Corpus Ater
Oedt: Das klingt nicht nur so, das ist Suburbia pur. Kleine Einfamilienhäuser, Zaun an Zaun, die meisten selbst gebaut, in den 50er, 60er oder 70er-Jahren. Unter einem der ortstypischen Satteldächer kam einst der Bauherr zur Welt – als letzte Hausgeburt von Oedt. Als er nun vor der Wahl stand, sein Elternhaus zu übernehmen oder dem altbackenen Stadtteil von Traun den Rücken zu kehren und seinen Wohntraum lieber auf der grünen Wiese zu verwirklichen, entschied sich der Oberösterreicher für die nachhaltigere, visionärere, jedoch ungleich anspruchsvollere Variante: Er blieb – und erweckte dank der einfühlsamen Planung von WAAX Architekten das alte Gemäuer zu neuem Leben.
Tradition modern interpretiert
Das Architektenduo Simon und Gregor Wakolbinger hat den Bestandsbau behutsam saniert und um einen Neubau erweitert. Den Ratschlag der Baubehörde, doch einen „modernen Flachdach- Bau“ zu errichten, haben sie getrost in den Wind geschlagen.
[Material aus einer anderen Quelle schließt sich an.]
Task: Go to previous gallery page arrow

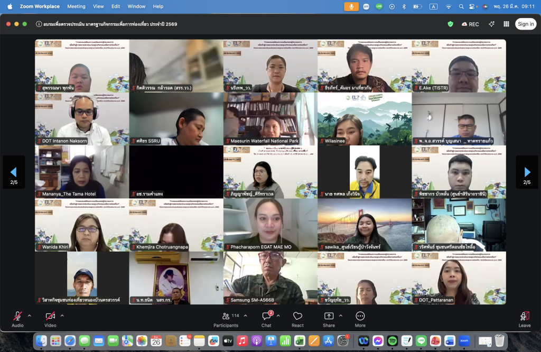Action: (14, 172)
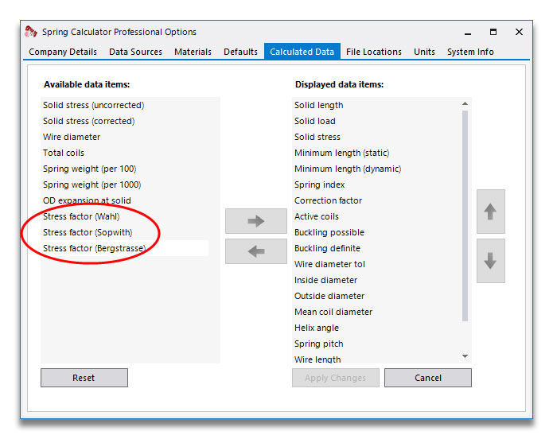The height and width of the screenshot is (439, 553).
Task: Click the scrollbar up arrow in Displayed list
Action: (x=465, y=103)
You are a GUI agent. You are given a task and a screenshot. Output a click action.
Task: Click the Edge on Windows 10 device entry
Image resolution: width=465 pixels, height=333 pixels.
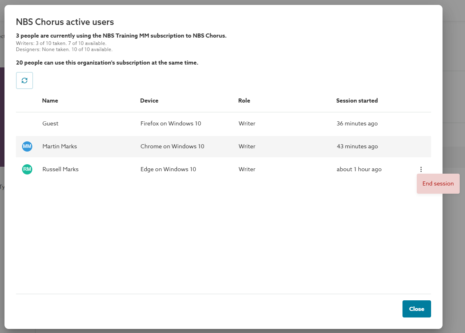168,169
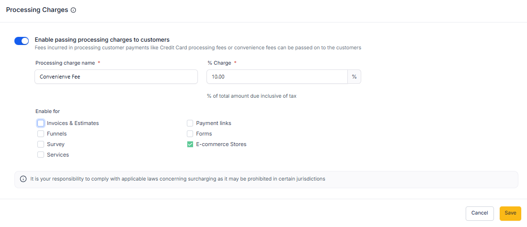Click info icon in surcharging compliance notice
This screenshot has height=227, width=527.
[x=23, y=179]
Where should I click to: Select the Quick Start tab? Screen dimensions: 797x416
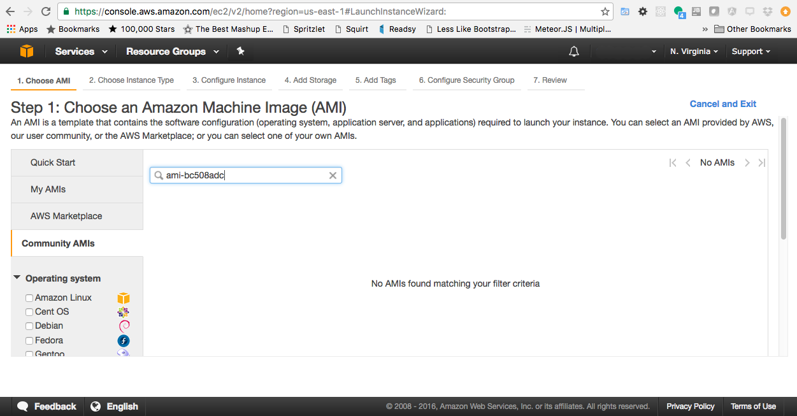53,162
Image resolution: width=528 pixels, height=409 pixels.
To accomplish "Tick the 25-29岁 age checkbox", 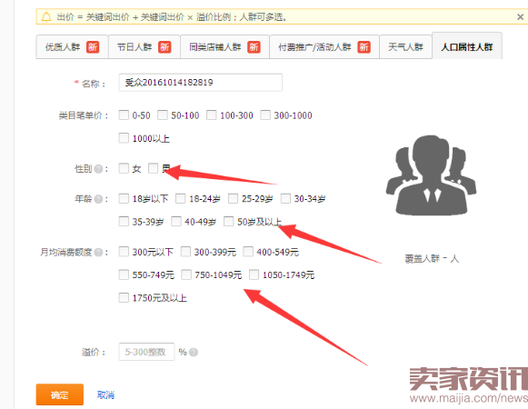I will 233,198.
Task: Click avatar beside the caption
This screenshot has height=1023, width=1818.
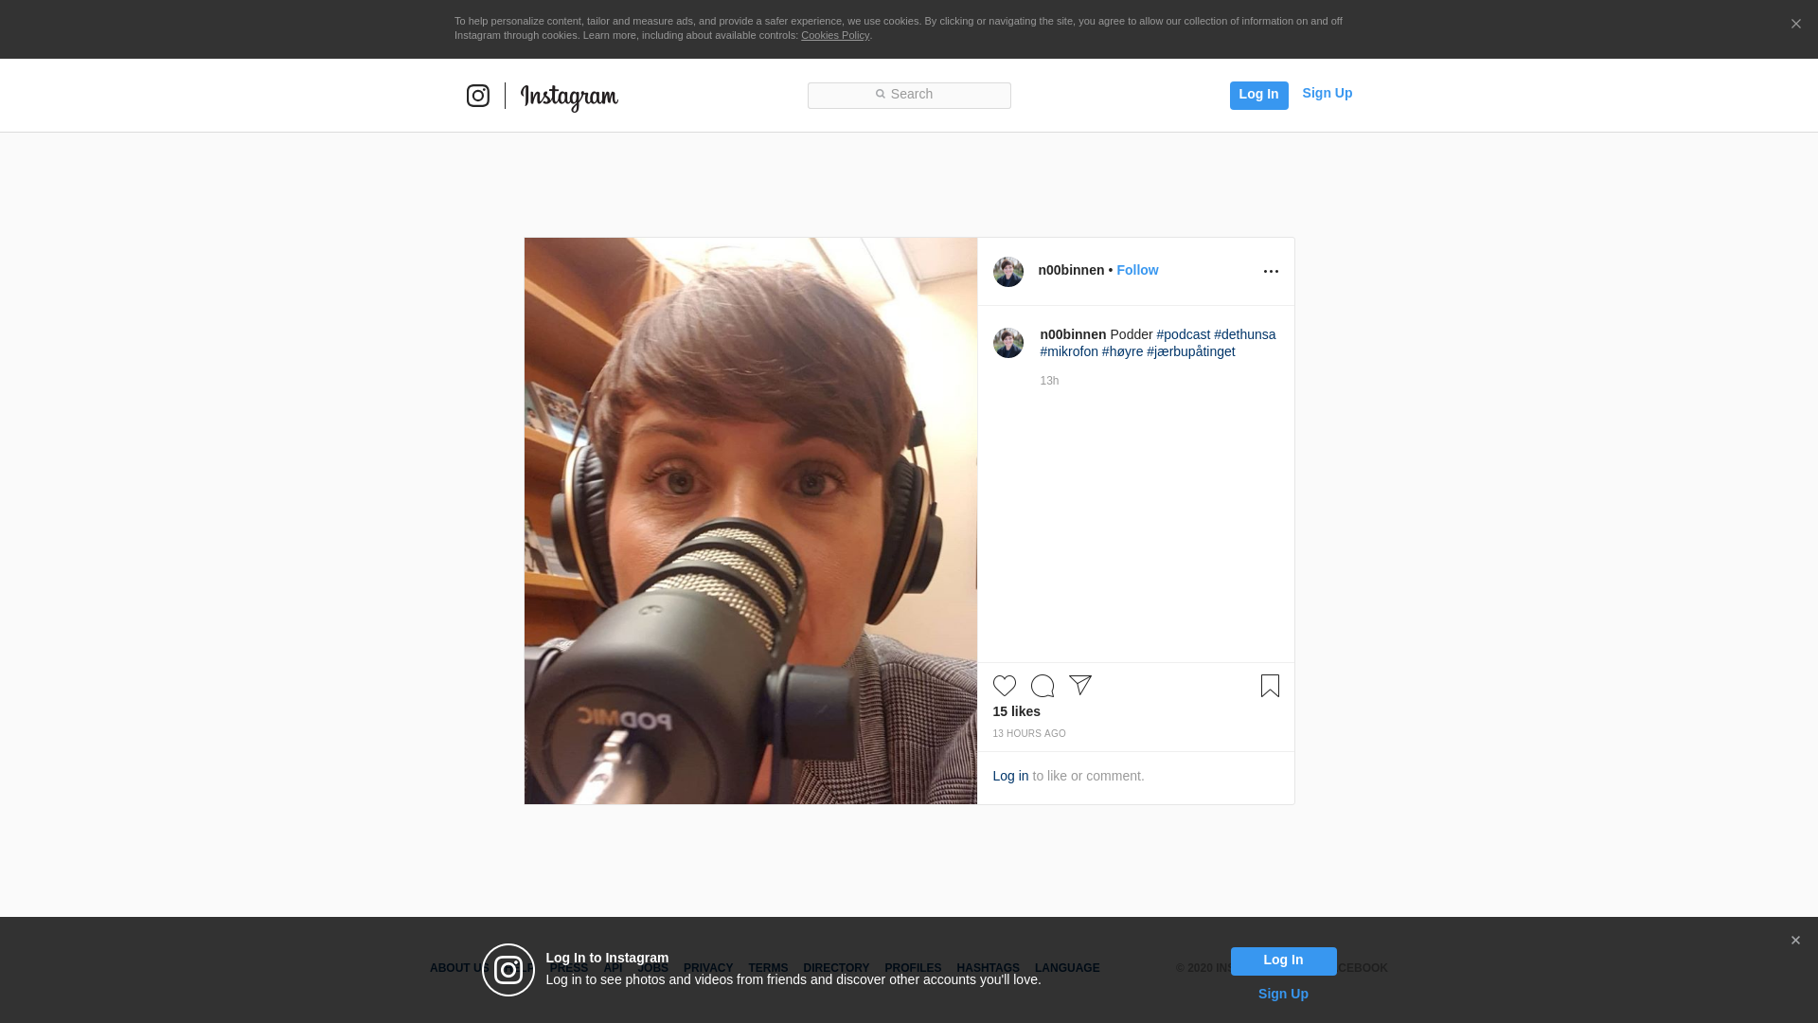Action: tap(1007, 343)
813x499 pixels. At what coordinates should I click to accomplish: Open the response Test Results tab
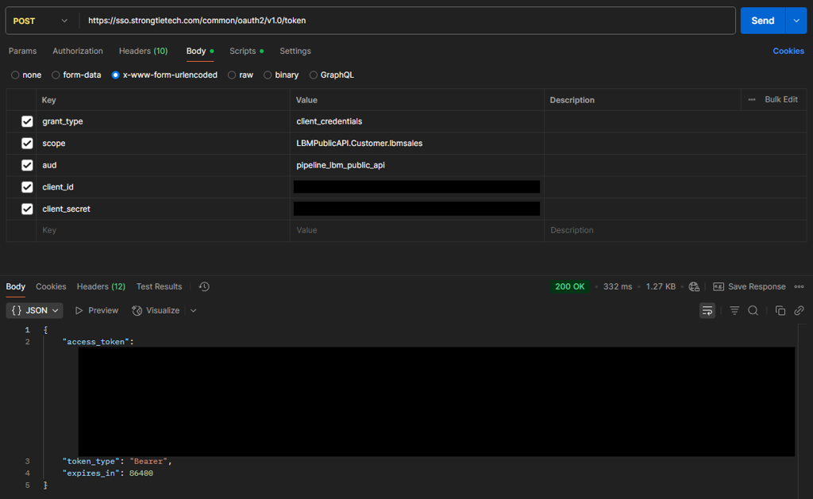(x=159, y=286)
Modern ist das Gebäude trotzdem geworden, und zwar gerade weil es auf die archetypischen örtlichen Hausformen zurückgreift, sie neu interpretiert und ins Heute transferiert: Ein Satteldach hat auch der neue Baukörper – er wurde aber gedreht, abgerückt und mit einem Verbindungsbau an den Altbestand angeschlossen. Dahinter verbarg sich die Idee einer Entflechtung und Neuorganisation der Funktionen und inneren Abläufe im Wohngebäude: Die private „Morgen-Zone“ mit Schlafzimmer, Bad und Ankleide (die alternativ auch als Gästezimmer dienen kann) beherbergt der Altbau, im Neubau wurde hingegen eine repräsentative „Tag-Zone“ fürs Kochen, Essen und Wohnen geschaffen. Den Zubau haben die Planer noch um eine Garage an der Grundstücksgrenze erweitert – so umschließt das Gebäudeensemble nun einen kleinen, privaten Innenhof.
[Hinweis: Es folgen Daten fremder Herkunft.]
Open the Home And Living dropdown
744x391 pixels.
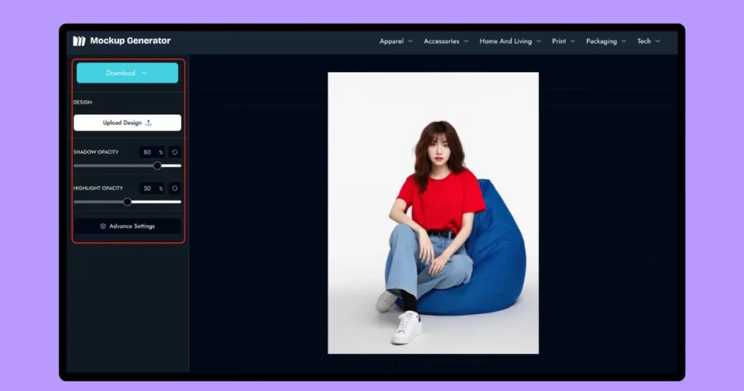pyautogui.click(x=509, y=41)

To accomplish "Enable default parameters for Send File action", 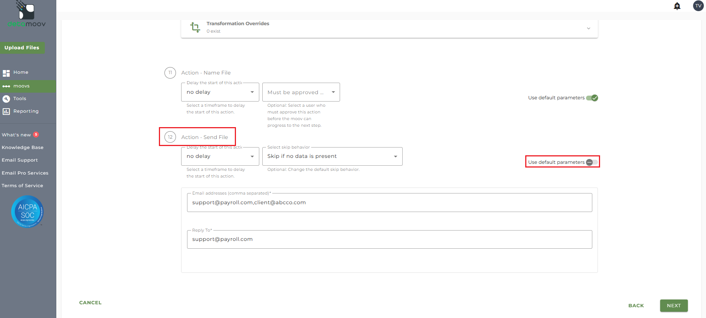I will point(592,162).
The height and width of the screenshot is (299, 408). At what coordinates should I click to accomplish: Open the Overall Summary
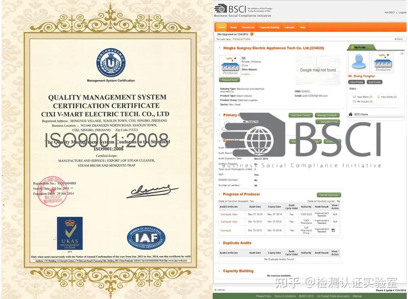pos(329,194)
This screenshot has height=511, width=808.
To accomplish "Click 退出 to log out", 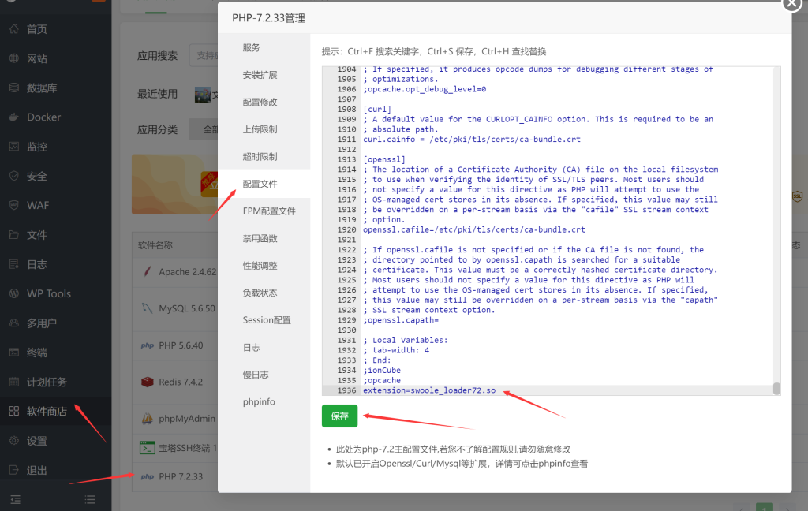I will click(32, 471).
Schwarze Charakter-Fassade
Den Blick auf diesen Garten erhascht allerdings nur derjenige, der vom Gastgeber ins Gebäude gebeten wird, denn zur Straßenseite bildet der Neubau eine hermetisch abgeschlossene Front, einen schlichten Köper in edlem Schwarz. „Corpus Ater“ nennen WAAX Architekten ihr Projekt deshalb sehr treffend, oder mit einem Augenzwinkern „Schwarzbau“. Denn die schwarze Farbe der Fichtenholz-Fassade ist ein entscheidendes Merkmal des Hauses. „Als wir für den Holz-Riegel-Bau eine naheliegende Holz-Fassade vorschlugen, war der Bauherr erst skeptisch“, erzählt Simon Wakolbinger. „Das wird so schnell >schiach<“, war die Befürchtung. Deshalb brachten die Architekten eine Vorvergrauungs-Variante ins Spiel – die silbernen und grauen Töne kamen aber nicht besonders gut an. „Doch der ADLER-Architektenbetreuer Manfred Höfurthner hat uns dann zwei wunderschöne dunkle Muster gebracht, die sofort auf Begeisterung stießen“, freut sich Wakolbinger.
Zukunftsvision statt Zersiedelung
Die Wahl fiel schließlich auf Lignovit Platin im Farbton RAL 7021. Eine Dose davon mussten die Architekten sogar nach Deutschland schicken, damit auch die Garagentor-Firma das Rundumtor im selben Farbton streichen konnte. Mit umwerfendem Erfolg: „Die dunkle Beschichtung sieht auf den senkrecht montierten Fichtenlatten wunderschön aus und wirkt je nach Blickwinkel und Lichteinfall ganz unterschiedlich“, freuen sich nun Architekten und Bauherr. Als wäre ein UFO gelandet, zwischen all den biederen Einfamilienhäusern. Und auch wenn das Haus manch einem noch als „Alien“ erscheint, so weist es doch den richtigen Weg in Sachen suburbaner Nachverdichtung: Zurück in die Zukunft!